An exit number is a number assigned to a road junction, usually an exit from a freeway. It is usually marked on the same sign as the destinations of the exit, as well as a sign in the gore.
Exit numbers typically reset at political borders such as state lines. In some areas, such as New Jersey (and its New Jersey Turnpike), the numbers are a part of popular culture; a clichéd greeting is "what exit?"
Some non-freeways use exit numbers. Typically these are rural roads built to expressway standards, and either only the actual exits are numbered, or the at-grade intersections are also numbered. An extreme case of this is in New York City, where the Grand Boulevard and Concourse and Linden Boulevard were given sequential numbers, one per intersection. A milder version of this has been recently used on the West Side Highway, also in New York, where only the major intersections are numbered (possibly to match the planned exits on the cancelled Westway freeway).
As a means of educating motorists, some state highway maps include a brief explanation of the exit numbering system on an inset. Iowa DOT maps from the 1980s and 1990s included a picture or drawing of a milepost and briefly described how Iowa had included milepost references near interchanges on the map.
The first exit numbers were of the sequential type. This type of exit numbers usually begins with exit 1 at the beginning of the road; each subsequent exit is given the next number. The first implementations gave each ramp its own number, even when two ramps existed for two directions of a road; later implementations used directional suffixes, as in 15N/15S or 15E/15W, and current U.S. practice is to use 15A/15B. In France, decimals are used, as in 15.1 and 15.2.
Toll roads, especially those using tickets, lend themselves nicely to sequential numbering, as each toll plaza gets its own number. Problems arise when exits are added. For instance, an exit between 15 and 16 would typically be 15A. On the New York State Thruway, an exit was added between 21 and 21A, leading to the sequence 21 - 21B - 21A - 22. In Florida, some new exits got the suffix C, so that if it had or acquired separate exits for the two directions, they would be 15CA and 15CB rather than 15AA and 15AB.

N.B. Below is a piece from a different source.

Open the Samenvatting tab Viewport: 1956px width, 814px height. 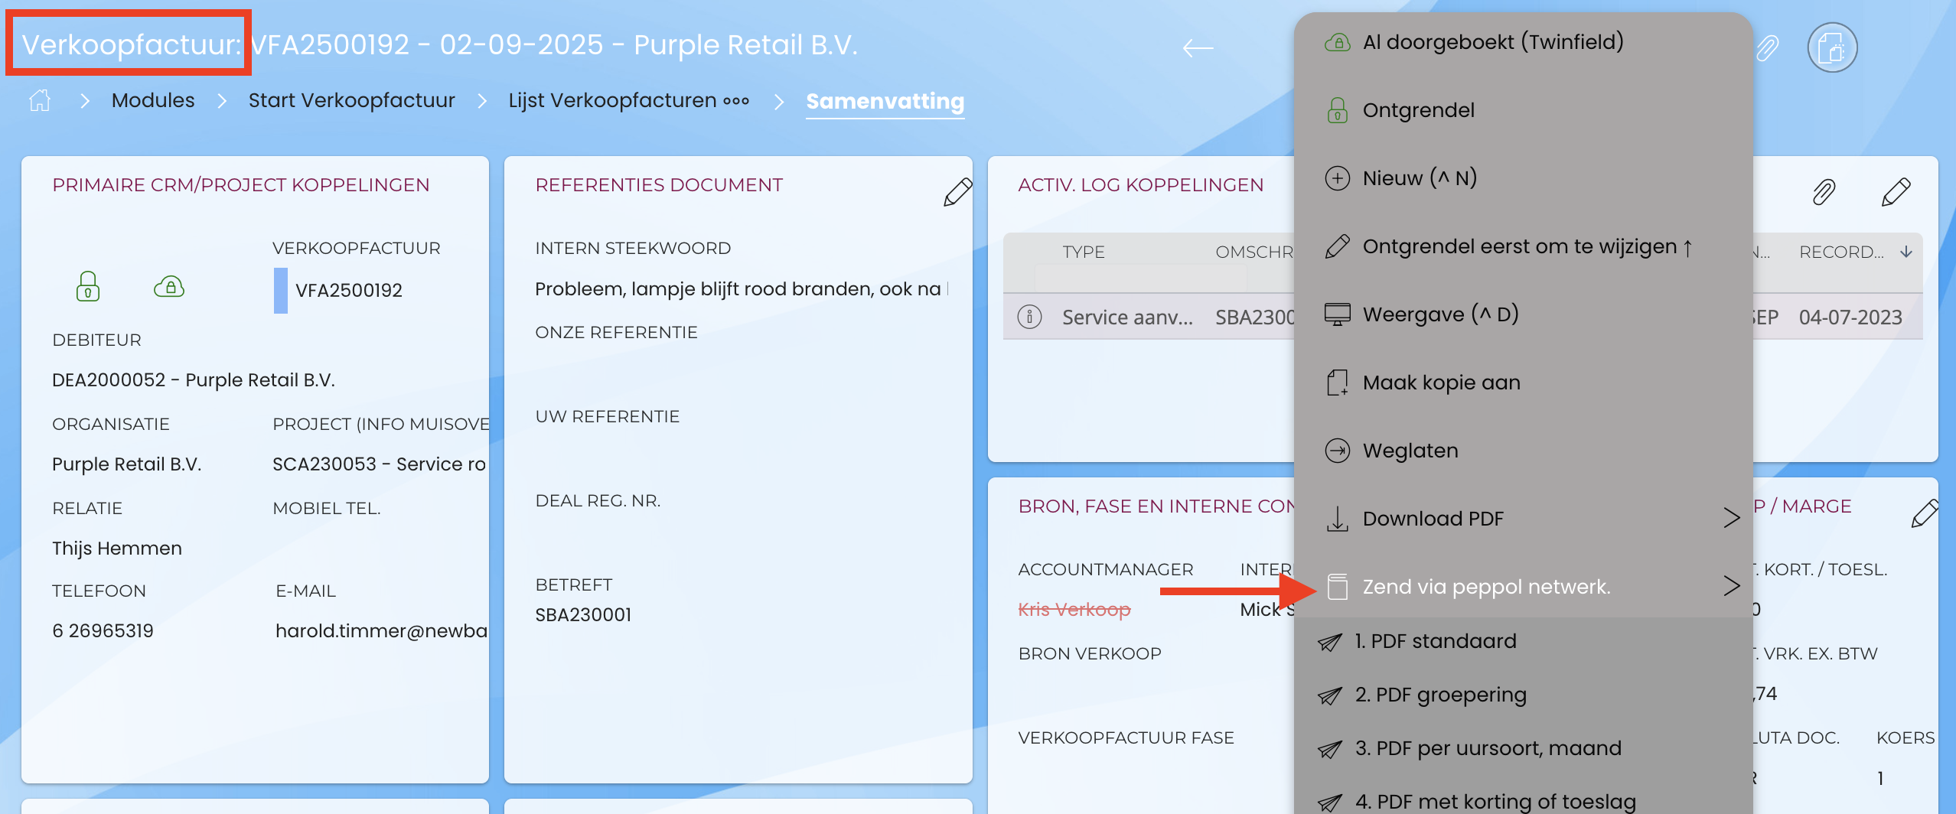[x=885, y=101]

Occasionally sequential exits are renumbered due to added exits. For instance, the Hutchinson River Parkway in New York was renumbered so that its northernmost exit, 27, became 30. However, the Merritt Parkway, which continued its exit numbers in Connecticut, was not renumbered, and the sequence now jumps from 30 down to 27 (the interchange on the state line had two exit 27s, and now has exits 30 and 27).
The Atlantic City-Brigantine Connector in Atlantic City, New Jersey uses letters without numbers for its exits; it has many exits in a short distance, and the South Jersey Transportation Authority may have wanted to avoid sequential numbers.
As more highways were built, the limitations of sequential numbering became clear, and states began to experiment with distance-based (mile-based) exit numbers. In this system, the number of miles from the beginning of the highway to the exit is used for the exit number. If two exits would end up with the same number, the numbers are sometimes fudged slightly; this is often impossible and exits are given sequential or directional suffixes, just as with sequential numbers.
An exit can be numbered by where the exit in the direction of increased mileage leaves the freeway, or by where the road that the exit serves crosses the freeway (which is occasionally ambiguous). From this number, the integer exit number can be determined by rounding up, rounding down, or rounding to the nearest integer. Many jurisdictions prefer to avoid an exit 0. To this end, the numbers are either rounded up to get the exit number, or any exit that would get the number 0 is instead numbered 1. An example of a highway that does have an exit 0 is British Columbia provincial highway 1 on the Mainland.
In areas that use the metric system, distance based numbers are by kilometer rather than mile. A few highways, such as Delaware State Highway 1 , have been renumbered from miles to kilometers, even in areas that typically use miles.
Distance-based numbers have several advantages. They match the mileposts along the road; it is thus easy to calculate how far one has to go. Additionally, most new exits don't need letter suffixes, as in a sequential system.
On the other hand, there are some disadvantages to changing from a sequential system. Businesses and motorists have to adapt to the changes, and it costs money to replace the signs (as well as for temporary "old exit" tabs to ease the transition). Additionally, some argue that it is pointless to change to mile-based numbers, as the numbers would have to be replaced again if and when the U.S. switches to the metric system.
Out of the 50 states and district in the United States with signed Interstate Highways, only eight still use sequential exit numbers, all in the northeast:
Alaska only has exit numbers on a surface road, the Johansen Expressway . It is unknown if they are mile-based or sequential.